Reproduce all of the entries below line for line, changing nothing.

-- Start of Records --

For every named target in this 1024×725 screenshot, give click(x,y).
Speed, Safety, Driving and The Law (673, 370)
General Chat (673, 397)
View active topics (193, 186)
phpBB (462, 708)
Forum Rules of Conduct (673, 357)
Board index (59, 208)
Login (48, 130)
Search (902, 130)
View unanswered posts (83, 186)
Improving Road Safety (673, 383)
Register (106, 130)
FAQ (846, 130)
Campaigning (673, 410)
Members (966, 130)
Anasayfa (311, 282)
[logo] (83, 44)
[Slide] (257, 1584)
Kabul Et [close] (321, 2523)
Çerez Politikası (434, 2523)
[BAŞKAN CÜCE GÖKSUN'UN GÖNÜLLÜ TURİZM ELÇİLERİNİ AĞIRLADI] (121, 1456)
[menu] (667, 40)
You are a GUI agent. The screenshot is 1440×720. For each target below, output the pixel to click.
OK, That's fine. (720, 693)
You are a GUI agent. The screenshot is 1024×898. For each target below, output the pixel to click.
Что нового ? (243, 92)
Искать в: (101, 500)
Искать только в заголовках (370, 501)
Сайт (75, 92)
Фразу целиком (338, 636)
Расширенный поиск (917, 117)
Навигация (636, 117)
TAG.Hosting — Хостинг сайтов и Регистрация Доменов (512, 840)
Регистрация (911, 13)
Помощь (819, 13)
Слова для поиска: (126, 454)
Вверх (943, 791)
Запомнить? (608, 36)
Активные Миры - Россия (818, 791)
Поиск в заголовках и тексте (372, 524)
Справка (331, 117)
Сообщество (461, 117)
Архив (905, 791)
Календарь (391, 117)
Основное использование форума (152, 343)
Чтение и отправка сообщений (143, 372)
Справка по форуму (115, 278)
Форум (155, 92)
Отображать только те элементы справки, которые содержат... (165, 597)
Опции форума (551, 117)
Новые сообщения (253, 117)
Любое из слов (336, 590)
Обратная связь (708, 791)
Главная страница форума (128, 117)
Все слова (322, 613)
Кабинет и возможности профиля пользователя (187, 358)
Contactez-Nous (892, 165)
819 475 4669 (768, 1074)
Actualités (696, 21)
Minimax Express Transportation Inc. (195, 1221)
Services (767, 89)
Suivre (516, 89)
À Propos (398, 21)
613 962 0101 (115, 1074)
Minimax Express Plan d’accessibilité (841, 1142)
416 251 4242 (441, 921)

-- End of Records --

The reply
For every named target in this 1024×725 screenshot, give click(x,y).
Speed, Safety, Driving and The Law (673, 370)
General Chat (673, 397)
View active topics (193, 186)
phpBB (462, 708)
Forum Rules of Conduct (673, 357)
Board index (59, 208)
Login (48, 130)
Search (902, 130)
View unanswered posts (83, 186)
Improving Road Safety (673, 383)
Register (106, 130)
FAQ (846, 130)
Campaigning (673, 410)
Members (966, 130)
Anasayfa (311, 282)
[logo] (83, 44)
[Slide] (257, 1584)
Kabul Et [close] (321, 2523)
Çerez Politikası (434, 2523)
[BAŞKAN CÜCE GÖKSUN'UN GÖNÜLLÜ TURİZM ELÇİLERİNİ AĞIRLADI] (121, 1456)
[menu] (667, 40)
You are a GUI agent. The screenshot is 1440×720. For each target below, output the pixel to click.
OK, That's fine. (720, 693)
You are a GUI agent. The screenshot is 1024×898. For each target below, output the pixel to click.
Что нового ? (243, 92)
Искать в: (101, 500)
Искать только в заголовках (370, 501)
Сайт (75, 92)
Фразу целиком (338, 636)
Расширенный поиск (917, 117)
Навигация (636, 117)
TAG.Hosting — Хостинг сайтов и Регистрация Доменов (512, 840)
Регистрация (911, 13)
Помощь (819, 13)
Слова для поиска: (126, 454)
Вверх (943, 791)
Запомнить? (608, 36)
Активные Миры - Россия (818, 791)
Поиск в заголовках и тексте (372, 524)
Справка (331, 117)
Сообщество (461, 117)
Архив (905, 791)
Календарь (391, 117)
Основное использование форума (152, 343)
Чтение и отправка сообщений (143, 372)
Справка по форуму (115, 278)
Форум (155, 92)
Отображать только те элементы справки, которые содержат... (165, 597)
Опции форума (551, 117)
Новые сообщения (253, 117)
Любое из слов (336, 590)
Обратная связь (708, 791)
Главная страница форума (128, 117)
Все слова (322, 613)
Кабинет и возможности профиля пользователя (187, 358)
Contactez-Nous (892, 165)
819 475 4669 (768, 1074)
Actualités (696, 21)
Minimax Express Transportation Inc. (195, 1221)
Services (767, 89)
Suivre (516, 89)
À Propos (398, 21)
613 962 0101 (115, 1074)
Minimax Express Plan d’accessibilité (841, 1142)
416 251 4242 (441, 921)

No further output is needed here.